I was trying to get the student and grade information from a french website. The link is this (http://www.bankexam.fr/resultat/2014/BACCALAUREAT/AMIENS?filiere=BACS)
My code is as follows:
import time
import urllib2
from bs4 import BeautifulSoup
regions = {'R\xc3\xa9sultats Bac Amiens 2014':'/resultat/2014/BACCALAUREAT/AMIENS'}
base_url = 'http://www.bankexam.fr'
tests = {'es':'?filiere=BACES','s':'?filiere=BACS','l':'?filiere=BACL'}
for i in regions:
for x in tests:
# create the output file
output_file = open('/Users/student project/'+ i + '_' + x + '.txt','a')
time.sleep(2) #compassionate scraping
section_url = base_url + regions[i] + tests[x] #now goes to the x test page of region i
request = urllib2.Request(section_url)
response = urllib2.urlopen(request)
soup = BeautifulSoup(response,'html.parser')
content = soup.find('div',id='zone_res')
for row in content.find_all('tr'):
if row.td:
student = row.find_all('td')
name = student[0].strong.string.encode('utf8').strip()
try:
school = student[1].strong.string.encode('utf8')
except AttributeError:
school = 'NA'
result = student[2].span.string.encode('utf8')
output_file.write ('%s|%s|%s\n' % (name,school,result))
# Find the maximum pages to go through
if soup.find('div','pagination'):
import re
page_info = soup.find('div','pagination')
pages = []
for i in page_info.find_all('a',re.compile('elt')):
try:
pages.append(int(i.string.encode('utf8')))
except ValueError:
continue
max_page = max(pages)
# Now goes through page 2 to max page
for i in range(1,max_page):
page_url = '&p='+str(i)+'#anchor'
section2_url = section_url+page_url
request = urllib2.Request(section2_url)
response = urllib2.urlopen(request)
soup = BeautifulSoup(response,'html.parser')

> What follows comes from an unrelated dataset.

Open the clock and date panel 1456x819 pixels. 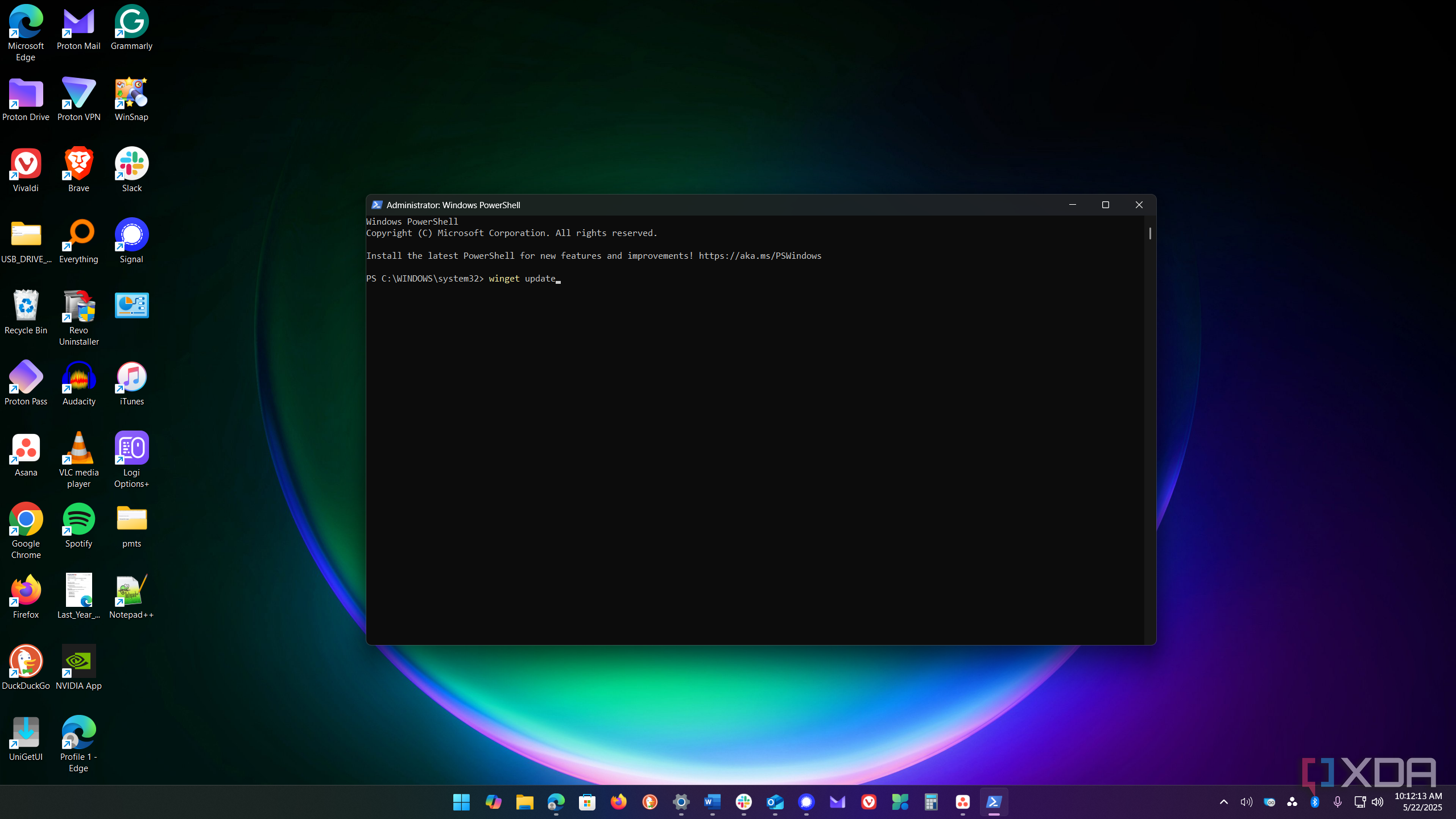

content = soup.find('div',id='zone_res')
for row in content.find_all('tr'):
if row.td:
student = row.find_all('td')
name = student[0].strong.string.encode('utf8').strip()
try:
school = student[1].strong.string.encode('utf8')
except AttributeError:
school = 'NA'
result = student[2].span.string.encode('utf8')
output_file.write ('%s|%s|%s\n' % (name,school,result))
A little more description about the code:
I created a 'regions' dictionary and 'tests' dictionary because there are 30 other regions I need to collect and I just include one here for showcase. And I'm just interested in the test results of three tests (ES, S, L) and so I created this 'tests' dictionary.
Two errors keep showing up,
one is
KeyError: 2
and the error is linked to line 12,
section_url = base_url + regions[i] + tests[x]
The other is
TypeError: cannot concatenate 'str' and 'int' objects
and this is linked to line 10.
I know there is a lot of information here and I'm probably not listing the most important info for you to help me. But let me know how I can do to fix this!
Thanks
The issue is that you're using the variable i in more than one place.
Near the top of the file, you do:
for i in regions:
So, in some places i is expected to be a key into the regions dictionary.
The trouble comes when you use it again later. You do so in two places:
for i in page_info.find_all('a',re.compile('elt')):
And:
for i in range(1,max_page):
The second of these is what is causing your exceptions, as the integer values that get assigned to i don't appear in the regions dict (nor can an integer be added to a string).
I suggest renaming some or all of those variables. Give them meaningful names, if possible (i is perhaps acceptable for an "index" variable, but I'd avoid using it for anything else unless you're code golfing).